Son regard de chiot, je le revois clairement quand j’étais en rogne à la Lyve d’antan. Je le revois ce regard que balaye la détermination cinglante que tout du long elle a affichée. (Que dis-je, « affichée » : placardée, clouée !!!)

Six heures ou presque. L’aube revendique sa part de clarté.

Sans enchaînement - la violence d’un ascenseur qui décroche - mon mental s’affale bien en dessous de zéro. Rafale d’images à hachurer ma ligne de vision. Débit d’enfer. Trois saccades lasses. Un soubresaut. Avec fracas, ça s’immobilise. Un bandit manchot !!!

Sur celui-là d’écran trônent trois nœuds coulants.

D’emblée, la corde s’est imposée. Après tout le pendu à ceci de commun au fil à plomb qu’il appose la marque de la pure verticalité sur un monde de gérants de société où tout bat de l’aile.

Une chose que j’ai dans notre garage : une belle corde pas de première jeunesse. Sur ma gauche la poutre qui soutient l’avancée de toiture et prend assise dans le mur du séjour figure une potence tout ce qu’il y a de convaincante. Pour tout dire la pendaison est la seule option à pas me révulser – rédhibitoire ! - dans le « choix du grand soir ».

La nuque brisée - CRAC ! - une secousse, la frousse. Un quart de seconde la frousse immense.

Doucement, le corps pantelant flirte avec son point d’immobilité…

Reste, post mortem, ce problème de l’érection qui m’interpelle avant que je décrète cette forme d’ingérence de la rigueur dans le flottement généralisé de l’apesanteur une belle et bonne façon de mourir l’arme au pied autant qu’un ultime hommage à son intention.

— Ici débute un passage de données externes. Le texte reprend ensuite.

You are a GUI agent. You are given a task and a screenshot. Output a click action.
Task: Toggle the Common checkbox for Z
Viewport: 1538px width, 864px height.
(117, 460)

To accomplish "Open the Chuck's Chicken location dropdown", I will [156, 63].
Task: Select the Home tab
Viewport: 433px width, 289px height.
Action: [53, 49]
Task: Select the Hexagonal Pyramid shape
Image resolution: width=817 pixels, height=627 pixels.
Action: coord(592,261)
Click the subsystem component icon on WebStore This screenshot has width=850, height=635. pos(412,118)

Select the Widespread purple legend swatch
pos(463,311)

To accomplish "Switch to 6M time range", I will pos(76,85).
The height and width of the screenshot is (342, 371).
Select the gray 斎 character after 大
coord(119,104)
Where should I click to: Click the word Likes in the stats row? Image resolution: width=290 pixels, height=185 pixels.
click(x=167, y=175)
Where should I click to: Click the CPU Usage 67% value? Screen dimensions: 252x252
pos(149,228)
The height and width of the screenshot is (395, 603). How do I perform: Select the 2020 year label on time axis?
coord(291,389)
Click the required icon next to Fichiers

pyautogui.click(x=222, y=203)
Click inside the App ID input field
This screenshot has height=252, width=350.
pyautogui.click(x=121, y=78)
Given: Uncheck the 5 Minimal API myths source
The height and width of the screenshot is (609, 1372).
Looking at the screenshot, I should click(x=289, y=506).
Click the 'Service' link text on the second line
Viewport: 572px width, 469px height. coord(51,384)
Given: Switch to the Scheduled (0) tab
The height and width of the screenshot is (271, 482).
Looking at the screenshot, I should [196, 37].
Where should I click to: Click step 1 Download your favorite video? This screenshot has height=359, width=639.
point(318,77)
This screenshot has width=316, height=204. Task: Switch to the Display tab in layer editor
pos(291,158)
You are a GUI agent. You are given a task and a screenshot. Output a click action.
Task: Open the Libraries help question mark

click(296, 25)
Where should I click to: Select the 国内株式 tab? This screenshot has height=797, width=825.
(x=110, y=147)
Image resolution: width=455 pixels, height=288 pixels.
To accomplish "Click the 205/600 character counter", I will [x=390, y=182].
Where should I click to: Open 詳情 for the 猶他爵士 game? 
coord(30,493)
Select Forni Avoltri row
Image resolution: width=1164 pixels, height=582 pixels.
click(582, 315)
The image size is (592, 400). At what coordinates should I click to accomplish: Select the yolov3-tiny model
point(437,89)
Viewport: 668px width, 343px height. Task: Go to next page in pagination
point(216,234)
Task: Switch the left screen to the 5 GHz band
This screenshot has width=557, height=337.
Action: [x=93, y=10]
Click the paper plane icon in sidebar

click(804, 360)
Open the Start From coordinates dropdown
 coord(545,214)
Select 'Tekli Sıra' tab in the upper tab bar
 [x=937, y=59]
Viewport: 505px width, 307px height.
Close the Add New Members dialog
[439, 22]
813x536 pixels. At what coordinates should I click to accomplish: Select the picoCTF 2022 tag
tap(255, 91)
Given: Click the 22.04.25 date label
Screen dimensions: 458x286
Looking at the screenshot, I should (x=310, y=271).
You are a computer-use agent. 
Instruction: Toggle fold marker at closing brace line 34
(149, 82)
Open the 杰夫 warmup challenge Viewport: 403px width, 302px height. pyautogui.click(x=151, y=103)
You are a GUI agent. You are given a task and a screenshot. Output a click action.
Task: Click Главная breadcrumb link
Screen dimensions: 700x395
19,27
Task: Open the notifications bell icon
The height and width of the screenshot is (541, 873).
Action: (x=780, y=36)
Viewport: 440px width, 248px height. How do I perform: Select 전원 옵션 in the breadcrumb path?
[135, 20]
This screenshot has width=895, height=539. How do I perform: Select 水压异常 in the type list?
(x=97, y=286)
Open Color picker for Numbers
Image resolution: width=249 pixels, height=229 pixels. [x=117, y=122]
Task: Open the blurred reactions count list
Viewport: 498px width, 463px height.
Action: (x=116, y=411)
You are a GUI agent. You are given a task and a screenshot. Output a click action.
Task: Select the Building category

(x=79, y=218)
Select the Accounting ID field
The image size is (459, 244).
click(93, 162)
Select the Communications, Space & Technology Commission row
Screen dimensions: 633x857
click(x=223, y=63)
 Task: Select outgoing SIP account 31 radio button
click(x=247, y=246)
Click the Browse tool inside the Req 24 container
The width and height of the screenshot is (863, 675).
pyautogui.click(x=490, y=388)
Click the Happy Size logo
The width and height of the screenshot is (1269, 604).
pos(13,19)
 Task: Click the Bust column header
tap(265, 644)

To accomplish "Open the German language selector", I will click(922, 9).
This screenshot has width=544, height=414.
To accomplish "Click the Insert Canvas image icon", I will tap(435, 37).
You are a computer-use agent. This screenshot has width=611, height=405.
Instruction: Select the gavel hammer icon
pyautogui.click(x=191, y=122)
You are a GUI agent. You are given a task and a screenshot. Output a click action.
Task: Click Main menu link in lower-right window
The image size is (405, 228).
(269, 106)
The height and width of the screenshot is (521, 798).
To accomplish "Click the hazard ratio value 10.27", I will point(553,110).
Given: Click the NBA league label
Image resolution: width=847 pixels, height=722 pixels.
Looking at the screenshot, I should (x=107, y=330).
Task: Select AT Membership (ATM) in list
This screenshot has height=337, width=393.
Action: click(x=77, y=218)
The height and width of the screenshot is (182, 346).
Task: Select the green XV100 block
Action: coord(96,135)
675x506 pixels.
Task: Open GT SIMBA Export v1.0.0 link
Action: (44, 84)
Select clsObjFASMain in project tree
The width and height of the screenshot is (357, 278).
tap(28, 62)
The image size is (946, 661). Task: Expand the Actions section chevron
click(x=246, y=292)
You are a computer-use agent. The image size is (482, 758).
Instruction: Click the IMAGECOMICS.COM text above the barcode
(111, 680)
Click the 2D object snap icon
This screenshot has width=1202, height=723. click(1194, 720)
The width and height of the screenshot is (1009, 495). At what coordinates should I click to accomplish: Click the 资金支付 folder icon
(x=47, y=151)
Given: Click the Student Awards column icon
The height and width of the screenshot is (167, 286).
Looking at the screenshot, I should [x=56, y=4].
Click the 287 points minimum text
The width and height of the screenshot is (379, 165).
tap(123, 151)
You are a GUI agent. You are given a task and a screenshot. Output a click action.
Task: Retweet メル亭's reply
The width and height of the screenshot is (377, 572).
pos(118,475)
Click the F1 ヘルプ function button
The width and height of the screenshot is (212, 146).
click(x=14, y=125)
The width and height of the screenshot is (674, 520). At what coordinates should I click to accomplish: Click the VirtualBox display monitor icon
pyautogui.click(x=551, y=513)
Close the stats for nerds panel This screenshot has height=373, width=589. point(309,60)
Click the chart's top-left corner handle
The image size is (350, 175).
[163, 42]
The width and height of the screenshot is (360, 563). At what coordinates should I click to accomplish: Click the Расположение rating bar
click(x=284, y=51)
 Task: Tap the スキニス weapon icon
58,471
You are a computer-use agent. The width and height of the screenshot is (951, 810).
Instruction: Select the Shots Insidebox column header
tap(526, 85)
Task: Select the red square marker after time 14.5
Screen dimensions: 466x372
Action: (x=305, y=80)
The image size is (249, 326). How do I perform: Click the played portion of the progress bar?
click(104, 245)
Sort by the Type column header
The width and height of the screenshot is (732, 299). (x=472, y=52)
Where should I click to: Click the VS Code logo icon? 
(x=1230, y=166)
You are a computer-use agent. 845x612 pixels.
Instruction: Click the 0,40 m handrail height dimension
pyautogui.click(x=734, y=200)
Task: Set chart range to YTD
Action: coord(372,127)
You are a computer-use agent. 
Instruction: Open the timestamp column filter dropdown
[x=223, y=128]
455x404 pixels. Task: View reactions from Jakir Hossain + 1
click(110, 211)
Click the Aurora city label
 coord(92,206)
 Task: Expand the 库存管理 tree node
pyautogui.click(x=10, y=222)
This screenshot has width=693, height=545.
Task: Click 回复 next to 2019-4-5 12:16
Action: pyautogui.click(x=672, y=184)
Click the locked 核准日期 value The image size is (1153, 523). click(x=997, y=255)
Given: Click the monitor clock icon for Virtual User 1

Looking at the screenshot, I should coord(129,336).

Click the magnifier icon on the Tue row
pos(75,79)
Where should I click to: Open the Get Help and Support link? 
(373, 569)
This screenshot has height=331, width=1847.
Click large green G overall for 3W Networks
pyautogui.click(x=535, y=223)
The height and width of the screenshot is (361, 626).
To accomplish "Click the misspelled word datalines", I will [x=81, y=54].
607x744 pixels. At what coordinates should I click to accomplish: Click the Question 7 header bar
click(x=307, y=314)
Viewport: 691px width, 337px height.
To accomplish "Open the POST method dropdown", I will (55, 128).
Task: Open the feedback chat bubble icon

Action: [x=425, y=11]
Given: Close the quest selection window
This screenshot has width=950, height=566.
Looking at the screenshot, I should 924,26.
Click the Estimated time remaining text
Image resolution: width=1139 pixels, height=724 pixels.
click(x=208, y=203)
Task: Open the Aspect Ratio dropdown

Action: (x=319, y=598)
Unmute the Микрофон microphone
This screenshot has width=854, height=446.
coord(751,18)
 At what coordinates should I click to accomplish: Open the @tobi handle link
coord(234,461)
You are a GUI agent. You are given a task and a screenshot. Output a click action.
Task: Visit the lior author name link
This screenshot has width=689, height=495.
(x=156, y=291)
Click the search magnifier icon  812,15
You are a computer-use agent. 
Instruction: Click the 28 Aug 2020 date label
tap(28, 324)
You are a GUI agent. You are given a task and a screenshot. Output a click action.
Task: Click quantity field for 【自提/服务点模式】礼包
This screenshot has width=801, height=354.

Avant que ne surgissent en ligne directe : les gosses d’en face qui demain partant pour le collège prendront de plein fouet la scène de fin non expurgée.

J’opte pour un drap, un petit drap de lit qui s’enchiffonne sur la Calor ©. Je le fixe au tasseau dans le ton alangui d’un baldaquin. Au pire, les mômes entrapercevront une paire de santiags en lévitation. Pas que ça m’ait arrêté donc mais bien plutôt, alors que je suis à clouer par petits coups secs et amortis l’orée du drap à la planche de rive :

- Tu fais quoi ?

Voix de Lyve… La fenêtre en haut…

« Je monte ! C’est bon, je monte. »

D’un coup le drap, je le tire à moi - laisse trois clous en place qui doivent y être encore à l’heure qu’il est.